8.Section 7.3 of the Plan is hereby amended by replacing the first sentence of the first paragraph with the following:
The value of a core investment fund, the Company Stock Fund and any option selected through the mutual fund window as of any Valuation Date shall be the market value of all assets (including any uninvested cash) held by such Plan investment as determined by the Trustee, reduced by the amount of any accrued liabilities of the Plan investment on such Valuation Date.

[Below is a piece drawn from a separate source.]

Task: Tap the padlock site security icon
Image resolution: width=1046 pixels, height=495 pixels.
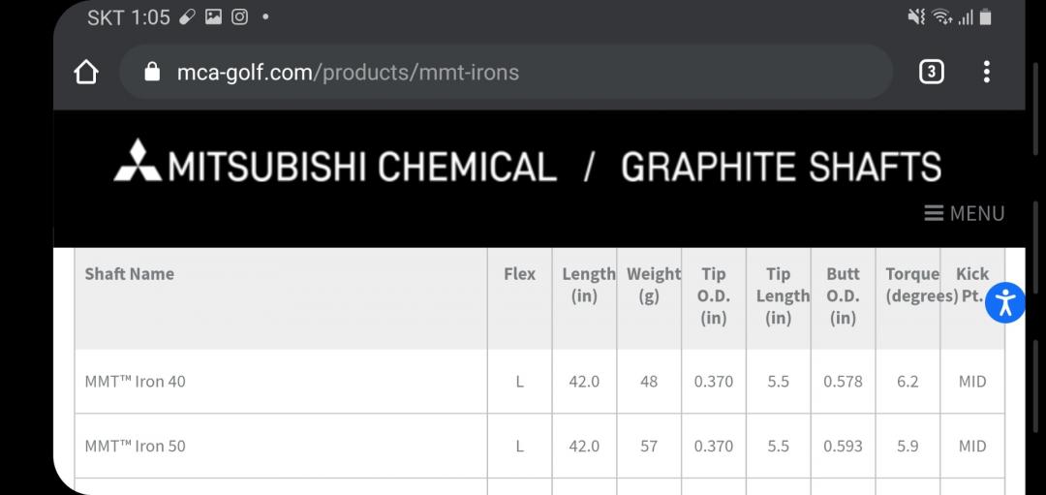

9.Section 8.2(e) of the Plan is hereby amended by replacing the fourth sentence with the following:
To the extent permitted by the 401(k) Administrator, a Participant who elects a withdrawal under this Section shall designate the extent to which any such withdrawal shall be made from the various investment funds and the Company Stock Fund in which his or her account balance is invested, but absent any such designation such withdrawal shall be made from such funds as the 401(k) Administrator shall, in its sole discretion, determine.
10.Section 8.3(a) and (b) of the Plan are hereby amended by replacing them with the following:
(a)    Making of Loans. Subject to the restrictions set forth in this Section, the 401(k) Administrator shall establish a loan program whereby any Participant who is an Employee may request pursuant to procedures established by the 401(k) Administrator, to borrow funds from the Plan.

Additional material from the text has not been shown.